**What you have to do:**
Find the line with "Move item to bottom with double-down arrow" in the entries below. Repeat it, every following line, and the line with "Toggle the MIDI assign mode", exactly and with nothing added.

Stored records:
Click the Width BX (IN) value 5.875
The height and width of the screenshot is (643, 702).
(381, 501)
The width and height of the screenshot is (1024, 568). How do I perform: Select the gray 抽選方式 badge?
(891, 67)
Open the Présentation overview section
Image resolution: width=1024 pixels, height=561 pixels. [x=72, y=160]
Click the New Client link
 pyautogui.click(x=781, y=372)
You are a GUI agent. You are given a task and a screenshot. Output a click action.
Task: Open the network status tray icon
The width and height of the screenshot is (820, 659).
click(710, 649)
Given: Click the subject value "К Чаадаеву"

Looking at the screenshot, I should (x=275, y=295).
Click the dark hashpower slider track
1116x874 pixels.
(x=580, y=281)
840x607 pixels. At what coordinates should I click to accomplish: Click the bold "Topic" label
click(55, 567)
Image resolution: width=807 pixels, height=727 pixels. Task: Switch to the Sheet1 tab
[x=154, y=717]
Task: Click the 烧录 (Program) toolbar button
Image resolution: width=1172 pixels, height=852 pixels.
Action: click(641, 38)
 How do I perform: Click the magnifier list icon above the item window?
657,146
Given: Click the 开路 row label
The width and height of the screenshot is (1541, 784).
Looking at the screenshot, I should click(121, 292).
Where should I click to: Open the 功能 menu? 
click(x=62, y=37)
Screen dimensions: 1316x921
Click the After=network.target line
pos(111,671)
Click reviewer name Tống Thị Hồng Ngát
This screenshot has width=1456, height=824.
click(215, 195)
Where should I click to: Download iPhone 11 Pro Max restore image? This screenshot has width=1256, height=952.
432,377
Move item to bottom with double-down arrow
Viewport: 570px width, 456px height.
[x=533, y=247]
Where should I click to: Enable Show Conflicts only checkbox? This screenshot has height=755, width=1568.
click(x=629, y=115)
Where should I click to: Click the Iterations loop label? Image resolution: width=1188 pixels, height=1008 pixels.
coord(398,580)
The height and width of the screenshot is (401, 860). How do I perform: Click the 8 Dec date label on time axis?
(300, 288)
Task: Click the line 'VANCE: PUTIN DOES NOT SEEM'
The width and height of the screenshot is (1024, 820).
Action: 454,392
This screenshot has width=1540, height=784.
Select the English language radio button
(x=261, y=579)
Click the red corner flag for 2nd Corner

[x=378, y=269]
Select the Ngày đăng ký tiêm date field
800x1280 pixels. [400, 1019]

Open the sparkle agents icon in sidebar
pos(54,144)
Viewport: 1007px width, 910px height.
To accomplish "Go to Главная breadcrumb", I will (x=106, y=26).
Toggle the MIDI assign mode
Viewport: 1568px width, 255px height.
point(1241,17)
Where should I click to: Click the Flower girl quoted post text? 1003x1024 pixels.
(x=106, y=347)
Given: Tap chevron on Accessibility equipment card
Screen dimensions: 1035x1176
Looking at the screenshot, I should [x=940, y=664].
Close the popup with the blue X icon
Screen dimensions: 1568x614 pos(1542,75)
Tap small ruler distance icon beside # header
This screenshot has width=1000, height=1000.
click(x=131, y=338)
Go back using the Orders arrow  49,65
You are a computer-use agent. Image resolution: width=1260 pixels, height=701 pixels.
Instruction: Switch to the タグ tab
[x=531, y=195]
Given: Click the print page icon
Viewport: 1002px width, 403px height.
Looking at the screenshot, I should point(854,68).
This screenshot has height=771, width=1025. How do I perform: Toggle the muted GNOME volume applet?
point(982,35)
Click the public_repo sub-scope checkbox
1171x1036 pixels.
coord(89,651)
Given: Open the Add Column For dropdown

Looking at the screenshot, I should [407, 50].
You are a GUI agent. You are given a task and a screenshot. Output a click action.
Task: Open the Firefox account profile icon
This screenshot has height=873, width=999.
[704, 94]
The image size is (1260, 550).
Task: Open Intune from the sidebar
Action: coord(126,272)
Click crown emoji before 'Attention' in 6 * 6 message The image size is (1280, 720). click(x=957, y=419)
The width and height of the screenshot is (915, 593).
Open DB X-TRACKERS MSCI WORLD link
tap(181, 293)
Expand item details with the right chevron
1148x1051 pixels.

**Written solution:**
Move item to bottom with double-down arrow
Viewport: 570px width, 456px height.
[x=533, y=247]
Where should I click to: Enable Show Conflicts only checkbox? This screenshot has height=755, width=1568.
click(x=629, y=115)
Where should I click to: Click the Iterations loop label? Image resolution: width=1188 pixels, height=1008 pixels.
coord(398,580)
The height and width of the screenshot is (401, 860). How do I perform: Click the 8 Dec date label on time axis?
(300, 288)
Task: Click the line 'VANCE: PUTIN DOES NOT SEEM'
The width and height of the screenshot is (1024, 820).
Action: 454,392
This screenshot has width=1540, height=784.
Select the English language radio button
(x=261, y=579)
Click the red corner flag for 2nd Corner

[x=378, y=269]
Select the Ngày đăng ký tiêm date field
800x1280 pixels. [400, 1019]

Open the sparkle agents icon in sidebar
pos(54,144)
Viewport: 1007px width, 910px height.
To accomplish "Go to Главная breadcrumb", I will (x=106, y=26).
Toggle the MIDI assign mode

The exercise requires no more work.